**Assigned task**
Once you reach the line containing "This screenshot has height=603, width=1096.", copy it and every line after it exactly, through the end of the data below.

**Input**
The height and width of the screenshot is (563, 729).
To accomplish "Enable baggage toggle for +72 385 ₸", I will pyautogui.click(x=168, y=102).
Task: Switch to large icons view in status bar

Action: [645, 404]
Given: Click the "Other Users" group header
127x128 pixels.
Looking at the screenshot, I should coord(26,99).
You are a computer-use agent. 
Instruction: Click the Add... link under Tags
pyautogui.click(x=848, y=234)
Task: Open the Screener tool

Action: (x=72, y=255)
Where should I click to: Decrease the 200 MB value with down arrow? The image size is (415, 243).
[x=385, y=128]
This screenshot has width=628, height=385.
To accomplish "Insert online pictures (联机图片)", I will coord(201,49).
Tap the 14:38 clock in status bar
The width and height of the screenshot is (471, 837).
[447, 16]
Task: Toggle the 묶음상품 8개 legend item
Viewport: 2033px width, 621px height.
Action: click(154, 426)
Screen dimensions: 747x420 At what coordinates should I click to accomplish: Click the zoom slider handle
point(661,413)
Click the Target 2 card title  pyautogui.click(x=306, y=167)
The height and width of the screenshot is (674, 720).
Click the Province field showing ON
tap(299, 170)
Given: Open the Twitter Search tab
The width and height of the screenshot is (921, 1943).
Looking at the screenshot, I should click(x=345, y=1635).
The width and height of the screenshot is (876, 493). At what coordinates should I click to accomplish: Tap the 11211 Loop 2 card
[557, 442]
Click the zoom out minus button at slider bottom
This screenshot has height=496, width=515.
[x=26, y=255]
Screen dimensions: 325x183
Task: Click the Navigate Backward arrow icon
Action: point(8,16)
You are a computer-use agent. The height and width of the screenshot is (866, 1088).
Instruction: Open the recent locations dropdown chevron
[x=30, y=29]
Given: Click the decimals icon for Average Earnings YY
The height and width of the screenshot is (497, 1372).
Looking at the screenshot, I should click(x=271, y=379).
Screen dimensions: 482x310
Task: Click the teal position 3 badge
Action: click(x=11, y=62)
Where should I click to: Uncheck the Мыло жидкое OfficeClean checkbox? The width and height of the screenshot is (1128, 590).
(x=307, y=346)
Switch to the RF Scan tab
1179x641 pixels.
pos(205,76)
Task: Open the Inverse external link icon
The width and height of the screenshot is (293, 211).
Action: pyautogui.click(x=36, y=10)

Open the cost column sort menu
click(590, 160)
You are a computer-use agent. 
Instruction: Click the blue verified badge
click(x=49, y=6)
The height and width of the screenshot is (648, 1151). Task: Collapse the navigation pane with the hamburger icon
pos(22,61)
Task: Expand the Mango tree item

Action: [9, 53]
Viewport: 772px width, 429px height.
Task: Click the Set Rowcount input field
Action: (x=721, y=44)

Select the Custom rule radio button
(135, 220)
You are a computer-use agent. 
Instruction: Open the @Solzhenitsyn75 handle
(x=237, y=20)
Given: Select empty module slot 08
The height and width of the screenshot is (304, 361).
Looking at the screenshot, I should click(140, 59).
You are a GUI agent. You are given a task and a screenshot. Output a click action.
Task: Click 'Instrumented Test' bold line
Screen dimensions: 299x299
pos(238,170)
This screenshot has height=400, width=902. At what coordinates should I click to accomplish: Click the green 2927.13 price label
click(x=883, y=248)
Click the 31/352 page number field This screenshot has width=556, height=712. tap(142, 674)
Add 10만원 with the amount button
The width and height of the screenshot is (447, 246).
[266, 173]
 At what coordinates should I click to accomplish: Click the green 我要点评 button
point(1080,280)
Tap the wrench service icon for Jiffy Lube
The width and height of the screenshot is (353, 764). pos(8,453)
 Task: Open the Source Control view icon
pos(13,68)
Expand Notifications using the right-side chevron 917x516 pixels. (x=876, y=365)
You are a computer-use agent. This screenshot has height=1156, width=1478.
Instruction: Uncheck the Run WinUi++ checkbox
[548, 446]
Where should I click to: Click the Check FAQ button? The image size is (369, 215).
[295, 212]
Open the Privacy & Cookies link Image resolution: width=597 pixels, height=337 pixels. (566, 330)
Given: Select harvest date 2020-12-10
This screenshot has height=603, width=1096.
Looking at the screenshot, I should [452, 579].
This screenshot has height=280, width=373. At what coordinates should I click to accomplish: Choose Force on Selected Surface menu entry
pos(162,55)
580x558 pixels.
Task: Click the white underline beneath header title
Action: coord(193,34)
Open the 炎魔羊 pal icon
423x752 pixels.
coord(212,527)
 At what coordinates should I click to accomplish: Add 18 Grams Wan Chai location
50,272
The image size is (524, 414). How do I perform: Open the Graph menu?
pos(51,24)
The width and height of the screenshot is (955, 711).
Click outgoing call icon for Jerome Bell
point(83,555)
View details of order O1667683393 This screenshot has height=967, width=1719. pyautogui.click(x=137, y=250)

**Response area**
This screenshot has height=603, width=1096.
Looking at the screenshot, I should [452, 579].
This screenshot has height=280, width=373. At what coordinates should I click to accomplish: Choose Force on Selected Surface menu entry
pos(162,55)
580x558 pixels.
Task: Click the white underline beneath header title
Action: coord(193,34)
Open the 炎魔羊 pal icon
423x752 pixels.
coord(212,527)
 At what coordinates should I click to accomplish: Add 18 Grams Wan Chai location
50,272
The image size is (524, 414). How do I perform: Open the Graph menu?
pos(51,24)
The width and height of the screenshot is (955, 711).
Click outgoing call icon for Jerome Bell
point(83,555)
View details of order O1667683393 This screenshot has height=967, width=1719. pyautogui.click(x=137, y=250)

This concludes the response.